The Mudcat Café TM
Thread #122182   Message #2682155
Posted By: Will Fly
17-Jul-09 - 09:11 AM
Thread Name: Does Folk Exist?
Subject: RE: Does Folk Exist?
I feel like a lone voice in the wilderness here... There are just too many assumptions about the demographics of "folk", what the folk who "do folk" are like, and what they like. I can only - once again - talk from personal experience. Here's my music week so far:

Sunday: My local session in the Plough. Meself on guitar, an old mate on guitar and mandolin (both of us 64), said mate's nephew who's just done a course at BIM (Brighton Institute of Music) (in his early 20s), a couple on guitars and vocals, probably in their 50s - the bloke being one of the best guitarists I've heard in this area - plus one of our band members (40s) on melodeons and soprano sax, and a young couple in their mid-20s - her singing sweetly and him playing guitar and fiddle. The result of this mix? An evening of blues, jazz, early country music, Balkan fiddle tunes, Swedish folk tunes, 1930s torch songs, ragtime and English, Scottish and Irish traditional tunes.

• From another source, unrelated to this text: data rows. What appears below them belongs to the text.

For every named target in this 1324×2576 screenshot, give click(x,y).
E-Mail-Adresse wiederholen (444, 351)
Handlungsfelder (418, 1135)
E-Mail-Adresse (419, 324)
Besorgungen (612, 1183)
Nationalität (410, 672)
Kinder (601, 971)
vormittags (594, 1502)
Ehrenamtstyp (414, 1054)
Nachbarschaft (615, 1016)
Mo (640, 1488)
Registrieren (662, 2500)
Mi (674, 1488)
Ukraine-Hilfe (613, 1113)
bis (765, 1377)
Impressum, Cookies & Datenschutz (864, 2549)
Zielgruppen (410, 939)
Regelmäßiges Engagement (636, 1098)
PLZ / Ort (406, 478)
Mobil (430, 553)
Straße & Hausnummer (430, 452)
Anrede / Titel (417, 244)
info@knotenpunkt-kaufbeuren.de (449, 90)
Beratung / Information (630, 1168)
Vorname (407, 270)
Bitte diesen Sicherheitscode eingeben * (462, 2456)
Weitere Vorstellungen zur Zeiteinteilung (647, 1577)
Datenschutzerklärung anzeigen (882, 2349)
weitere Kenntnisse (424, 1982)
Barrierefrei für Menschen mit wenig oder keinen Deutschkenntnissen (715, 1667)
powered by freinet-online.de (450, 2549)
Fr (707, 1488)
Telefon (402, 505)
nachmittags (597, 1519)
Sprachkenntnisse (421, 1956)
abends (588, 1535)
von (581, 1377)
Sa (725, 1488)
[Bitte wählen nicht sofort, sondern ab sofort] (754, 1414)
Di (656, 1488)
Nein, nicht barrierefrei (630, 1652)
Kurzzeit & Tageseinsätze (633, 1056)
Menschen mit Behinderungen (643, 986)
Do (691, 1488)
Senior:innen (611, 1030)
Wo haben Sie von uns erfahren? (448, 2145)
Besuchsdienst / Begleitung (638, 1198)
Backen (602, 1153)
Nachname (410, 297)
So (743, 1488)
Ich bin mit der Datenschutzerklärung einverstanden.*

Monday: the Surrey singaround (described in a post above):"Around 16 people sitting or standing, plus onlookers and other locals. There was a lot of singing - and some of that from Johnny Collins's repertoire (in tribute) by many there who had known him. And what glorious singing it was! I - who don't include this stuff in my own repertoire - sang myself hoarse as we raised the roof. Then there were the instruments - concertinas, guitars, fiddle, banjos, mandolins, accordion - sometimes solo, sometimes in duets and trios, sometimes all at once - on jazz tunes, a blues or two, some old-time music. But, most of all, there was immense humour, backchat, rude comments and jokes, plenty of beer drinking (including some of the best-kept pints of Adnams Broadside I've drunk outside Southwold) - interspersed with some excellent, free spicy snacks from the Nepalese landlord."

Wednesday: Get-together with two of the guys in our ceilidh band to work up some different rhythms and arrangements for some of the tunes, and get some ideas for new tunes for the dances.

Thursday: Dance evening up in Surrey at the same pub as Monday. Broadwood Morrish and local ladies' clog teams in alternating dances, followed by an immense jam in the bar. Highlights of the evening included a young chap from the Morris dancing a solo jig in the bar. Demographics of the Morris? From 20s to 80s! Music: much that was English traditional, but with plenty of old-time stuff from 1920s America, plus some great singing from young and old, male and female.

Night off tonight, but there's a ceilidh gig tomorrow, where we'll be playing - again - to young and old, and having great fun while watching them have great fun getting tangled up in the dances.

No philosophising here, no semantics, no hang-ups. we just get on with the music, have a great time, enjoy the company, the beer, the occasion. And sometimes get paid. What's the problem?